WHAT THE EXERCISE ASKS -
Duplicate the items below without any change, everything from the line containing "This screenshot has width=432, height=309." down to the line containing "pyautogui.click(x=669, y=112)".

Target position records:
------------
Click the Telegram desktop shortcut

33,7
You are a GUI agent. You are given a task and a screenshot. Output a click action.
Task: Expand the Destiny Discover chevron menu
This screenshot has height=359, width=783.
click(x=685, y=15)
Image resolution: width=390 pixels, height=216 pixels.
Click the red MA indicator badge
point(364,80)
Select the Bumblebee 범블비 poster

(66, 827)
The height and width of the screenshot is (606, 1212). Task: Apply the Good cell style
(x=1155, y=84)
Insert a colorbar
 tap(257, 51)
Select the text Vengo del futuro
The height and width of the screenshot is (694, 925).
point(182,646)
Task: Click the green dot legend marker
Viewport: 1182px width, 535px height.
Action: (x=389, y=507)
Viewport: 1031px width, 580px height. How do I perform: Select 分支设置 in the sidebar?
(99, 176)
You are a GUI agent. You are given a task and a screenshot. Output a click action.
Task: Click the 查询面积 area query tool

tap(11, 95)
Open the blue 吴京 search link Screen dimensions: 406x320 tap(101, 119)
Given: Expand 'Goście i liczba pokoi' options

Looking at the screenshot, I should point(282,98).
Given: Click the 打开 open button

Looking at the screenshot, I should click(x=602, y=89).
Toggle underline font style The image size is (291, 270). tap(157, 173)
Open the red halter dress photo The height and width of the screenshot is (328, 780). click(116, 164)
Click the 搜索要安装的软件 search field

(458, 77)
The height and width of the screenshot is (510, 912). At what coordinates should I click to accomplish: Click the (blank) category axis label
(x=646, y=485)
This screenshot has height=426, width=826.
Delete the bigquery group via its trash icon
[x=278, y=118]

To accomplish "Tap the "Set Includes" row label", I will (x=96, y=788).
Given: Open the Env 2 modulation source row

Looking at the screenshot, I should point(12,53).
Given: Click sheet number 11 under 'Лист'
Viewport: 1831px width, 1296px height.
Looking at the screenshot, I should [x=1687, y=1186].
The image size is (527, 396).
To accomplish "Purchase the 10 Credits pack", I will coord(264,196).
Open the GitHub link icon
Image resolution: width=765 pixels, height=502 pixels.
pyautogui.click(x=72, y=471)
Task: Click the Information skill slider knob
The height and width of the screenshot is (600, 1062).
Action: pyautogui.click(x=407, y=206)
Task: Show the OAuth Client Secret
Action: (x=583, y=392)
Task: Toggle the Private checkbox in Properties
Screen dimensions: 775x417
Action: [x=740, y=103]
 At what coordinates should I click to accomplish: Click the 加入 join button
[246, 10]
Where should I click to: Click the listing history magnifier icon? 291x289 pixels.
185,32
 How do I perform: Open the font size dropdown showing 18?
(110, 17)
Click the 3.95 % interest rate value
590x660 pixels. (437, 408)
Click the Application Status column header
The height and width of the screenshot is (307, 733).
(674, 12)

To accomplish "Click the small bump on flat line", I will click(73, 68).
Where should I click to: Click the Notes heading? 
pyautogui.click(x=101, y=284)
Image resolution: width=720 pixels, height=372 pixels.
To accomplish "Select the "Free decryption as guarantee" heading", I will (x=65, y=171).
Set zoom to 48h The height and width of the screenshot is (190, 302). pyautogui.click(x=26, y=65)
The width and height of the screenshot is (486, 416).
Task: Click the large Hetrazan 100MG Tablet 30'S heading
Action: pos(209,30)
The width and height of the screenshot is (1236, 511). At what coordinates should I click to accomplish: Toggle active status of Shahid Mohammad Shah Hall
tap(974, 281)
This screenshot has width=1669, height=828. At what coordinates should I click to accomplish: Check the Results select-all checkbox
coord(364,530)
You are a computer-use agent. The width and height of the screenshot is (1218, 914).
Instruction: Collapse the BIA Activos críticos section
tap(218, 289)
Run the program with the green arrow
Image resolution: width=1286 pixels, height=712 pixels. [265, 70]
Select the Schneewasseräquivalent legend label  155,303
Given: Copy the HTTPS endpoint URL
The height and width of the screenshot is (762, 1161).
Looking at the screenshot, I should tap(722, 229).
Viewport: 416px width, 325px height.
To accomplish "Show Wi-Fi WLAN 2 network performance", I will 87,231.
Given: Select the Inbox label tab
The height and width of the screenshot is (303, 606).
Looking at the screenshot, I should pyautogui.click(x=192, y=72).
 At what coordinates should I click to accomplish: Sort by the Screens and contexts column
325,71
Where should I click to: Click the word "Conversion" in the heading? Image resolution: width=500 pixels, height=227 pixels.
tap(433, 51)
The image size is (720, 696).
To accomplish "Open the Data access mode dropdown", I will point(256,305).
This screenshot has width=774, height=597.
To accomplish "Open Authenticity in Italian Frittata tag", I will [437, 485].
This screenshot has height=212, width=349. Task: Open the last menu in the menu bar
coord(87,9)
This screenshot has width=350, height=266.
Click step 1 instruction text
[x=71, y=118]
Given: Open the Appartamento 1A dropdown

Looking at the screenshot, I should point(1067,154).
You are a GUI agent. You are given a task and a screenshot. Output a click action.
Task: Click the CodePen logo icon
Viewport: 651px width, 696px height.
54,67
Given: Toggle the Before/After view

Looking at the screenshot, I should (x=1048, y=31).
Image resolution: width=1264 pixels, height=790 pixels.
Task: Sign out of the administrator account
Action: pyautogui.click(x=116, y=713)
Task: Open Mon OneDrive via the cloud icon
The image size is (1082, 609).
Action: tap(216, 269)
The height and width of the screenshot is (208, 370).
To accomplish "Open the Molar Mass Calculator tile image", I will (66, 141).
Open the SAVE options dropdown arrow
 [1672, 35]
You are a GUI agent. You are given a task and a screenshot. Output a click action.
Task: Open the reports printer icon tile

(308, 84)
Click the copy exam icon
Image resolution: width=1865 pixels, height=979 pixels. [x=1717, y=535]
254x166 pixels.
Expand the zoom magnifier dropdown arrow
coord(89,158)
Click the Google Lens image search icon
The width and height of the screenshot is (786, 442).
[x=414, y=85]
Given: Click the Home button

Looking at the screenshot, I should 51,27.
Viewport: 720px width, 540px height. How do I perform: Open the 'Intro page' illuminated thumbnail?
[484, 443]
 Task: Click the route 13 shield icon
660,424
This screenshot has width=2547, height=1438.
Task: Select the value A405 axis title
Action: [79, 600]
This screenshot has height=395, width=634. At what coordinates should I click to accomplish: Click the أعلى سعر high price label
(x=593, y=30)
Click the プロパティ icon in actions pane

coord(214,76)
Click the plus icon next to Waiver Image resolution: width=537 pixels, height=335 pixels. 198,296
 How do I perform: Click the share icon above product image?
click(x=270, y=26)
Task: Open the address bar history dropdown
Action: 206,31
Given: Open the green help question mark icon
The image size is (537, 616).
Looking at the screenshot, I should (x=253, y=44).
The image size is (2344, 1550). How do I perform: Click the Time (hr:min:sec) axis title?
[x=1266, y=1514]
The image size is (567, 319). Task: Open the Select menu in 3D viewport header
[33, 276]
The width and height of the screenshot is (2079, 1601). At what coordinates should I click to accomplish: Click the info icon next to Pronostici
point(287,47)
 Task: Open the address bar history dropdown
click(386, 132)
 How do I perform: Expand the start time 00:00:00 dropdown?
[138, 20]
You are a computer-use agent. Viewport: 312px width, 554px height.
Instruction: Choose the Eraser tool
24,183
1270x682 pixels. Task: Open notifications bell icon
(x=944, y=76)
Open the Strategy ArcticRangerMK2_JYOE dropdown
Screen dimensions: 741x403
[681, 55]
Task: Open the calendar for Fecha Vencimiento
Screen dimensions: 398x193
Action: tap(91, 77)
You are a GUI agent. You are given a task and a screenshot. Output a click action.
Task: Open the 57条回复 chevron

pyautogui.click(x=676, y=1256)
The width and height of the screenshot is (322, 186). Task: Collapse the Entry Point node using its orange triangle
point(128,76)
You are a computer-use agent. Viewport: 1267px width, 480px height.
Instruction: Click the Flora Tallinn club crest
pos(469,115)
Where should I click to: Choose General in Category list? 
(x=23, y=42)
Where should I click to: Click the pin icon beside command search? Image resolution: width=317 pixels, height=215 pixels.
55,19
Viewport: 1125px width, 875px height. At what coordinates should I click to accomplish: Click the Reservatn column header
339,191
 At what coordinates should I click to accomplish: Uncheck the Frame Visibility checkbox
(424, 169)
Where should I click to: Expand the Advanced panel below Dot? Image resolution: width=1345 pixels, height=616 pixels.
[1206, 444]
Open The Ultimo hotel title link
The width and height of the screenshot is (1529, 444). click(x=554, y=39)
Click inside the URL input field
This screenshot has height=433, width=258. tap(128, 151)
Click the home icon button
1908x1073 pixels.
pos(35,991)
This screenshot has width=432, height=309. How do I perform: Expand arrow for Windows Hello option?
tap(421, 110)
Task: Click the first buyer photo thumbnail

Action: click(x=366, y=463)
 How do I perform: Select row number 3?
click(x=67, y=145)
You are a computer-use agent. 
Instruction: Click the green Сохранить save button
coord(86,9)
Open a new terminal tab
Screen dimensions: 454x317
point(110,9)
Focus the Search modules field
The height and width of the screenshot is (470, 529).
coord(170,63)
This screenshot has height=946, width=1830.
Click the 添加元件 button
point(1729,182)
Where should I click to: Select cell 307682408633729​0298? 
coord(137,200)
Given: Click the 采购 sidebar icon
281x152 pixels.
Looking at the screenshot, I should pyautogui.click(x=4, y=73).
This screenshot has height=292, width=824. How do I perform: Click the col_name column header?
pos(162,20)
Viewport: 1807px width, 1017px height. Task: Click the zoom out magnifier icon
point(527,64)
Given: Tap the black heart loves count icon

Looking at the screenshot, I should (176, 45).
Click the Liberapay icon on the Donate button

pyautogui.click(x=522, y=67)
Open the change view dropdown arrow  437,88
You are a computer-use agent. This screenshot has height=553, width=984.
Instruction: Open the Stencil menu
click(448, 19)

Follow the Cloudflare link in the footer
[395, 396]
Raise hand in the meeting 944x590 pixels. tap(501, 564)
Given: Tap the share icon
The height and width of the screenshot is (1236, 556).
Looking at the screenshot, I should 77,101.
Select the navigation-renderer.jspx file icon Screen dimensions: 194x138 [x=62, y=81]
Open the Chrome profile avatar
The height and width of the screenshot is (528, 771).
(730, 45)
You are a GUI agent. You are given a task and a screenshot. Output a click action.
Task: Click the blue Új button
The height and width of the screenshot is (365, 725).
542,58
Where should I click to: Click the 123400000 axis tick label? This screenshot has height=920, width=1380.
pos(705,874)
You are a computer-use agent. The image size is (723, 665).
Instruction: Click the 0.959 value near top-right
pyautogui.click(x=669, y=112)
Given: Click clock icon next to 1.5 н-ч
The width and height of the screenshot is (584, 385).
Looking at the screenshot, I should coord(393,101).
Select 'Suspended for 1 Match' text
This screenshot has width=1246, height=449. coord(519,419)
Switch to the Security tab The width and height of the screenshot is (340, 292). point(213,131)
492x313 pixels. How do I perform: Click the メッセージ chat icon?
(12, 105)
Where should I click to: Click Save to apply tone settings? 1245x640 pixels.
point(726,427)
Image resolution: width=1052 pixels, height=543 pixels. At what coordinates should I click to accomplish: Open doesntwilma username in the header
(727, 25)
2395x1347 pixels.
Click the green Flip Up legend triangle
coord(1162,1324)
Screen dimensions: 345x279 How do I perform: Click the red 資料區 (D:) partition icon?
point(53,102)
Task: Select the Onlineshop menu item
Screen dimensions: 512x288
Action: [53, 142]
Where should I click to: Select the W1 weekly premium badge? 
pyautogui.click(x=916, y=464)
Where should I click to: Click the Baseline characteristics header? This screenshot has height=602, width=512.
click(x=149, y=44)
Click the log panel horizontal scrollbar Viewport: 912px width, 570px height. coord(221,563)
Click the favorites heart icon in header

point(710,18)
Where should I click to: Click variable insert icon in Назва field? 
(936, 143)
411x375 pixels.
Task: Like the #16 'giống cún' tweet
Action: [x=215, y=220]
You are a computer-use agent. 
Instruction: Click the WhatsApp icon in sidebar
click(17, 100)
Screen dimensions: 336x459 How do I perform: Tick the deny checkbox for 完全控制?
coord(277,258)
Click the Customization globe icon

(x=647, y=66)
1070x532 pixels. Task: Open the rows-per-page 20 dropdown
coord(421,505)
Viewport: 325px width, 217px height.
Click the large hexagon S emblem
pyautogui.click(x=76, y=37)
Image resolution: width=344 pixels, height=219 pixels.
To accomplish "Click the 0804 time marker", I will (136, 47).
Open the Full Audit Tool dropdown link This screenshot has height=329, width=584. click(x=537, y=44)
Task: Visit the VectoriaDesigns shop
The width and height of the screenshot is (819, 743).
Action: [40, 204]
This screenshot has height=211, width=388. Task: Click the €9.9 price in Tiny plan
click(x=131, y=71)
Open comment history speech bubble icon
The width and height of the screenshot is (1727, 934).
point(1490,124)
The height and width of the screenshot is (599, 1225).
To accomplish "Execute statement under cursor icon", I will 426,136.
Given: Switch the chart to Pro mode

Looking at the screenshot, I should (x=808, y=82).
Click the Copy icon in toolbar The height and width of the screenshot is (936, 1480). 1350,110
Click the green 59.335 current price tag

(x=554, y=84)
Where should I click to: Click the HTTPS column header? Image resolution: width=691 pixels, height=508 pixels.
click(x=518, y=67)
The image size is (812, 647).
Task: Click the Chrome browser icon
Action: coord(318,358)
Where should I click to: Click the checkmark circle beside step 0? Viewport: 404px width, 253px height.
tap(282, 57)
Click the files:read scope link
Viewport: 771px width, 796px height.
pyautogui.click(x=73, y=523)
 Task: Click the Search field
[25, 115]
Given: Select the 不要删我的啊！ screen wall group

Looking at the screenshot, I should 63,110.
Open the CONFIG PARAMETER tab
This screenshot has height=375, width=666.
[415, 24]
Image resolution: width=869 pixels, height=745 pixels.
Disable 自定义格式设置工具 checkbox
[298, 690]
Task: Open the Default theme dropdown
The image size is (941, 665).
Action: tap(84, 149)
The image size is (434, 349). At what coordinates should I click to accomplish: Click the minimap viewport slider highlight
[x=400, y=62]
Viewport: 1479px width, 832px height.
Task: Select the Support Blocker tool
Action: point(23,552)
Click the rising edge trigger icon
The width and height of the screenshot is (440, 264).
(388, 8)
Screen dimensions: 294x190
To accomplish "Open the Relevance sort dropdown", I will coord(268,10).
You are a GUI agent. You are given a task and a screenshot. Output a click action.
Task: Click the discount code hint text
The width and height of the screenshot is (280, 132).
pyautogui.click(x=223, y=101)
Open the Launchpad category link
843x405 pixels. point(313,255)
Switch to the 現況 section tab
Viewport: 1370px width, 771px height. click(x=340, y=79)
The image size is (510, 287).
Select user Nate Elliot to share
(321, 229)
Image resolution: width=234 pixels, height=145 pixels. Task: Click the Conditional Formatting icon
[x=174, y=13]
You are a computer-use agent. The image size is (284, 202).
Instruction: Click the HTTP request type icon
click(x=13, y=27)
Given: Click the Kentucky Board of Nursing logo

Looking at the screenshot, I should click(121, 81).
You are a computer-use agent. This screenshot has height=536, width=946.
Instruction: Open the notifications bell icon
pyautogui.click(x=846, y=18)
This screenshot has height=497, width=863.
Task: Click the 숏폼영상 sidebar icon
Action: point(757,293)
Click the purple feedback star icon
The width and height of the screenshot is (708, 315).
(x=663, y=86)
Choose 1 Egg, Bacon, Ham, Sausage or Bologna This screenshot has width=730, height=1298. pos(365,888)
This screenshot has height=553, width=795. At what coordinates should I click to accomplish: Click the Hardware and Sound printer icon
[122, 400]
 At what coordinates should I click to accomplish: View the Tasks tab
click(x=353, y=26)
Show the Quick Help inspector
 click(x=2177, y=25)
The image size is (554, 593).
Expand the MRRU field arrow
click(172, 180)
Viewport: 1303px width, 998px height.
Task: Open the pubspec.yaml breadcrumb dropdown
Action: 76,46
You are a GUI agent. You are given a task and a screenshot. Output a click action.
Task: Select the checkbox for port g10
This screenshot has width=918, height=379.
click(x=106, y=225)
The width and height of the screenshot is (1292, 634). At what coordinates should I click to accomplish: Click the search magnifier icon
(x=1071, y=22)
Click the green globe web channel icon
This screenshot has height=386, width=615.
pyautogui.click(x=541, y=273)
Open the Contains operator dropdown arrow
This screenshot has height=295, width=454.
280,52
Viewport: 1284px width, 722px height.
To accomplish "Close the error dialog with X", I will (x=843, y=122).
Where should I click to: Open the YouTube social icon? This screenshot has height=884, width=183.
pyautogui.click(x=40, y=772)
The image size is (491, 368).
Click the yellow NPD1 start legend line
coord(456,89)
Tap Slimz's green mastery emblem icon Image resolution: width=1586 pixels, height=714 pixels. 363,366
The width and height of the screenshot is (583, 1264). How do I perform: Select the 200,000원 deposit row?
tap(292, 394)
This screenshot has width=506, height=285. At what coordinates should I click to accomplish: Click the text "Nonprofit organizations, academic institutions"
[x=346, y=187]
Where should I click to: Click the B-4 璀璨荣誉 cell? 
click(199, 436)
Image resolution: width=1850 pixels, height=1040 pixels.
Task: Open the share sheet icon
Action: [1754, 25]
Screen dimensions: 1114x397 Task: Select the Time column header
------------
RESPONSE TO THIS TASK -
This screenshot has width=432, height=309. How do I perform: Expand arrow for Windows Hello option?
tap(421, 110)
Task: Click the first buyer photo thumbnail

Action: click(x=366, y=463)
 How do I perform: Select row number 3?
click(x=67, y=145)
You are a computer-use agent. 
Instruction: Click the green Сохранить save button
coord(86,9)
Open a new terminal tab
Screen dimensions: 454x317
point(110,9)
Focus the Search modules field
The height and width of the screenshot is (470, 529).
coord(170,63)
This screenshot has height=946, width=1830.
Click the 添加元件 button
point(1729,182)
Where should I click to: Select cell 307682408633729​0298? 
coord(137,200)
Given: Click the 采购 sidebar icon
281x152 pixels.
Looking at the screenshot, I should pyautogui.click(x=4, y=73).
This screenshot has height=292, width=824. How do I perform: Click the col_name column header?
pos(162,20)
Viewport: 1807px width, 1017px height. Task: Click the zoom out magnifier icon
point(527,64)
Given: Tap the black heart loves count icon

Looking at the screenshot, I should (176, 45).
Click the Liberapay icon on the Donate button

pyautogui.click(x=522, y=67)
Open the change view dropdown arrow  437,88
You are a computer-use agent. This screenshot has height=553, width=984.
Instruction: Open the Stencil menu
click(448, 19)

Follow the Cloudflare link in the footer
[395, 396]
Raise hand in the meeting 944x590 pixels. tap(501, 564)
Given: Tap the share icon
The height and width of the screenshot is (1236, 556).
Looking at the screenshot, I should 77,101.
Select the navigation-renderer.jspx file icon Screen dimensions: 194x138 [x=62, y=81]
Open the Chrome profile avatar
The height and width of the screenshot is (528, 771).
(730, 45)
You are a GUI agent. You are given a task and a screenshot. Output a click action.
Task: Click the blue Új button
The height and width of the screenshot is (365, 725).
542,58
Where should I click to: Click the 123400000 axis tick label? This screenshot has height=920, width=1380.
pos(705,874)
You are a computer-use agent. The image size is (723, 665).
Instruction: Click the 0.959 value near top-right
pyautogui.click(x=669, y=112)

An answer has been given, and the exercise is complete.